* Task objective *
Format the records from the start through the line containing "point(1064,292)" as a JSON list of strings, one string per line, leaving out blank lines and pictures.

** start Supplied entries **

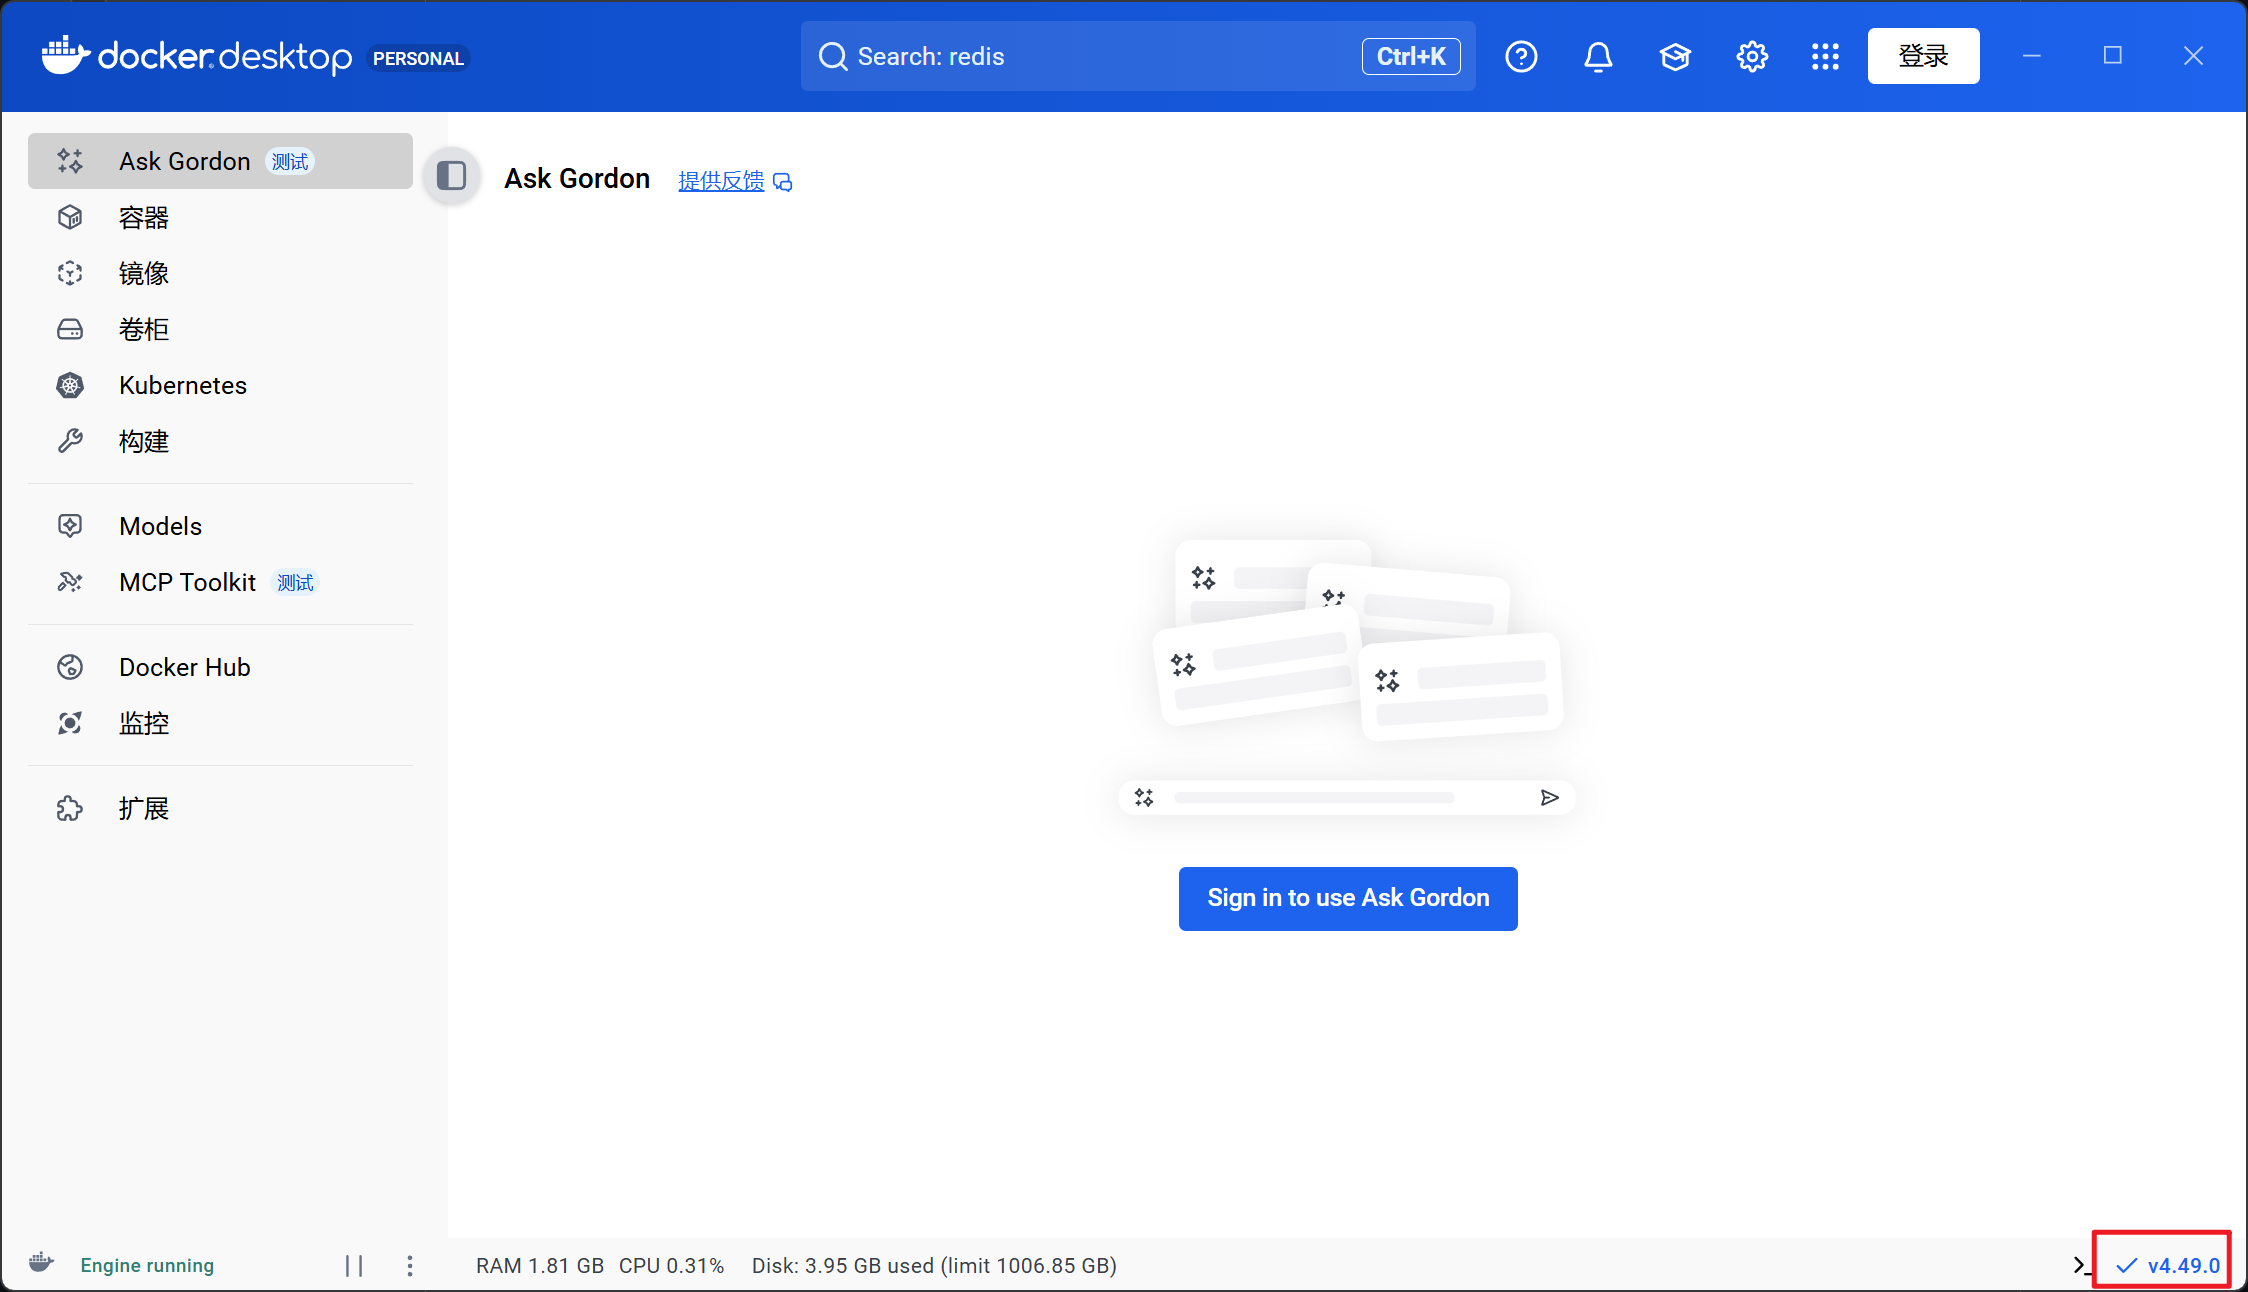Open the 容器 containers section

point(144,218)
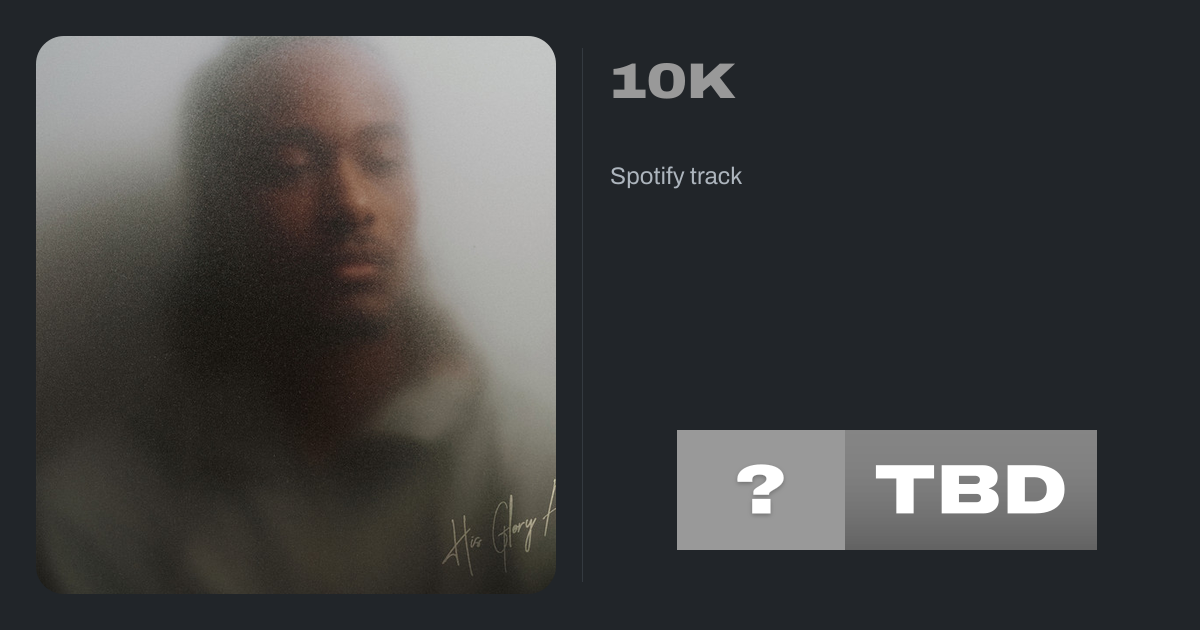Click the letter T in TBD
1200x630 pixels.
pyautogui.click(x=904, y=490)
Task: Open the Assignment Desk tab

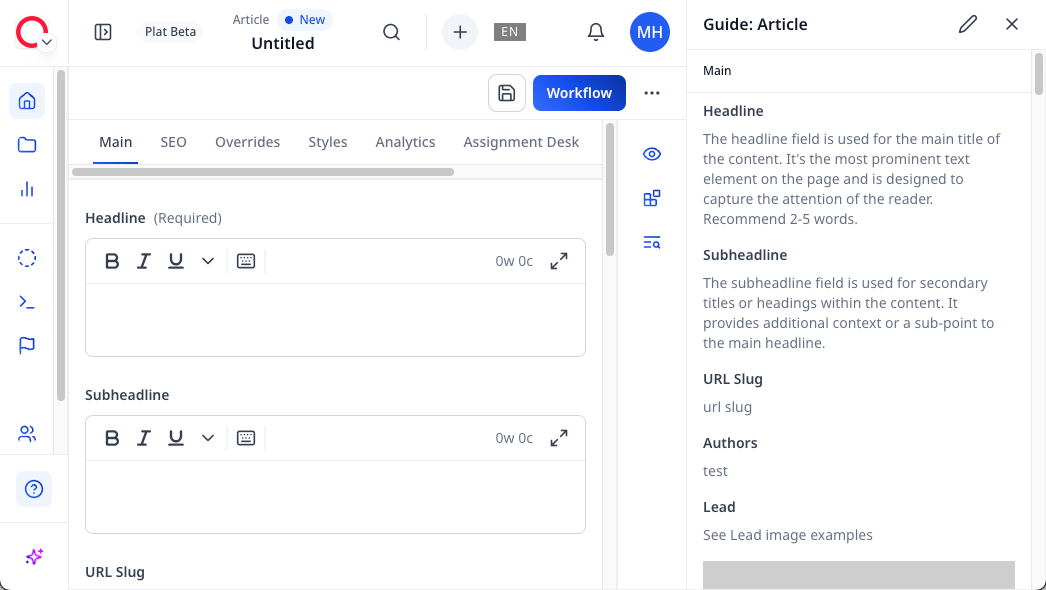Action: tap(521, 142)
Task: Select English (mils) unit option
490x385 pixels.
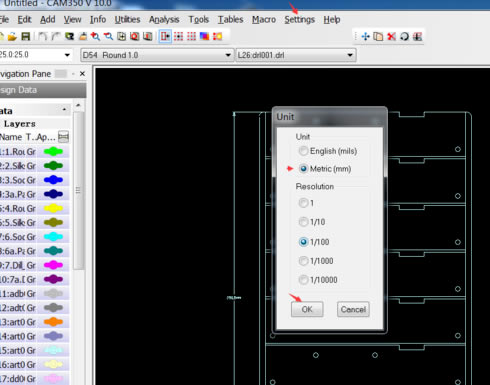Action: coord(328,151)
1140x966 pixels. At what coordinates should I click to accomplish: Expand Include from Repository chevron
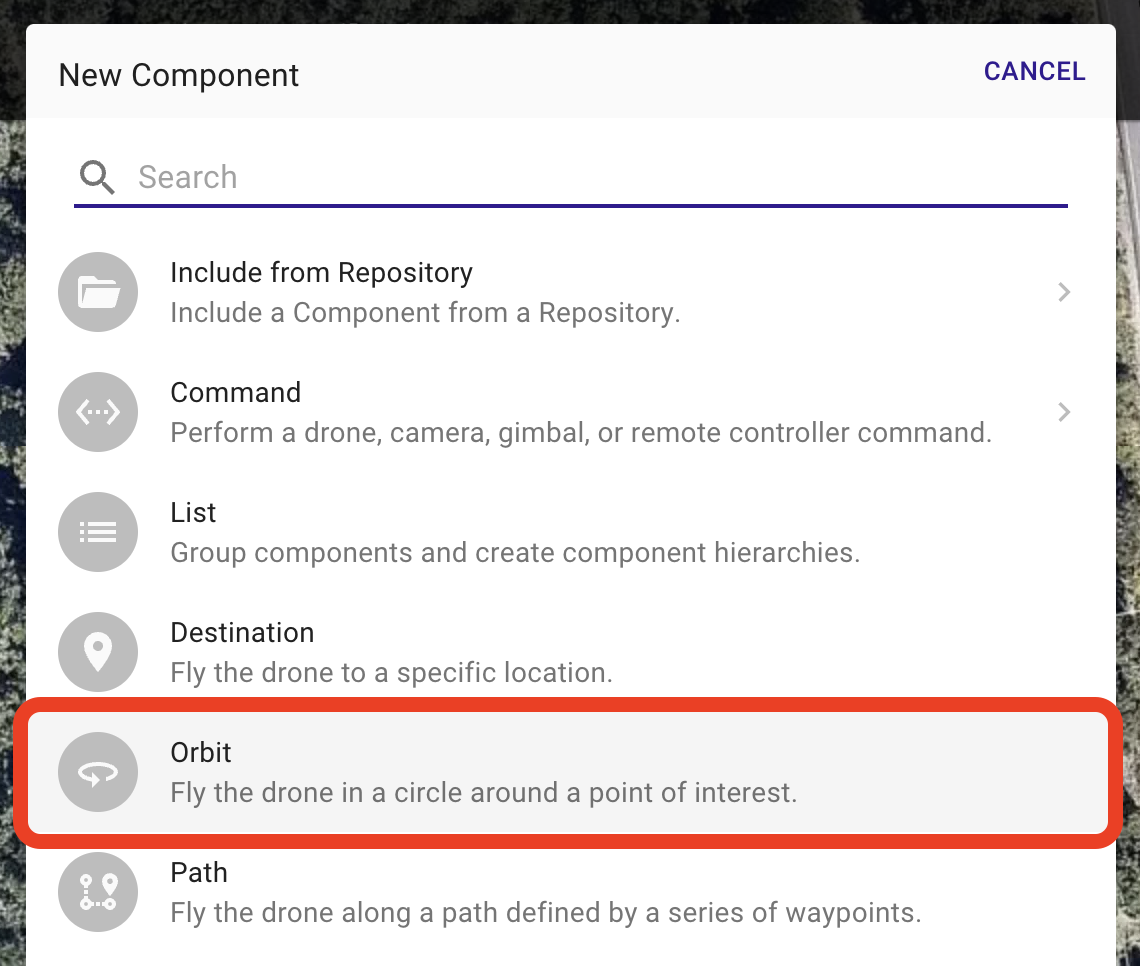point(1064,292)
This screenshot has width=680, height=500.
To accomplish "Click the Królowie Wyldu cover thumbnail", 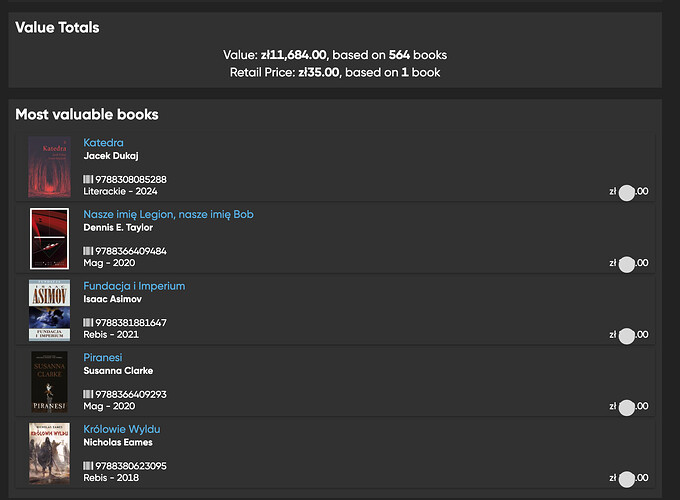I will (x=48, y=453).
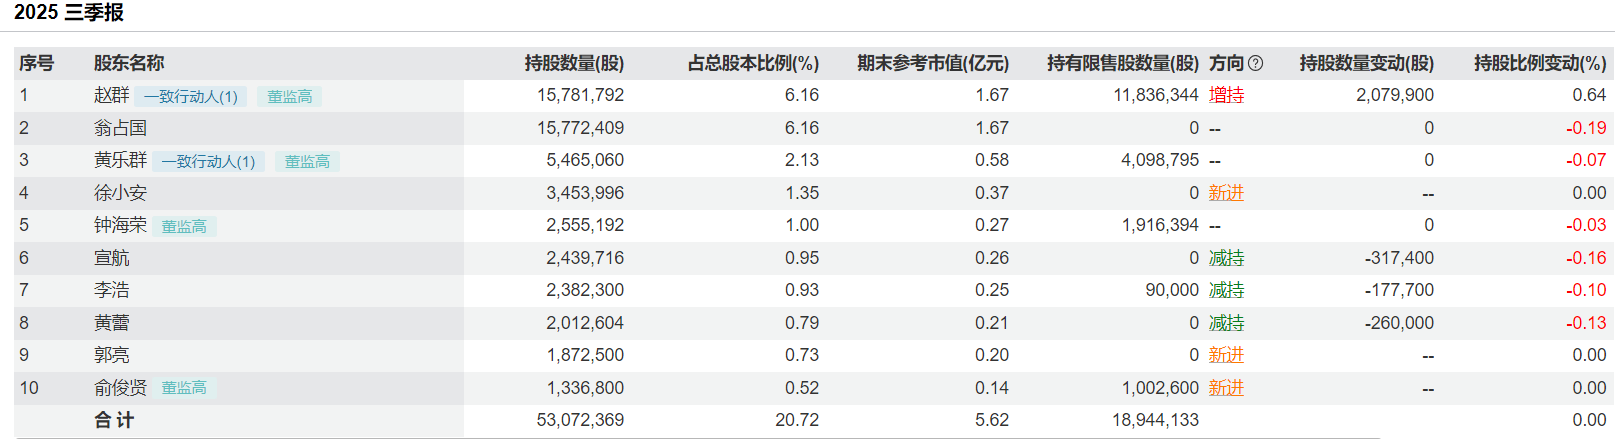
Task: Click the 新进 link in 郭亮's row
Action: coord(1226,355)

** end Supplied entries **

* Response for this exercise *
[
  "Open the 容器 containers section",
  "point(144,218)",
  "Click the letter T in TBD",
  "1200x630 pixels.",
  "pyautogui.click(x=904, y=490)",
  "Task: Open the Assignment Desk tab",
  "Action: tap(521, 142)",
  "Task: Select English (mils) unit option",
  "490x385 pixels.",
  "Action: coord(328,151)",
  "1140x966 pixels. At what coordinates should I click to accomplish: Expand Include from Repository chevron",
  "point(1064,292)"
]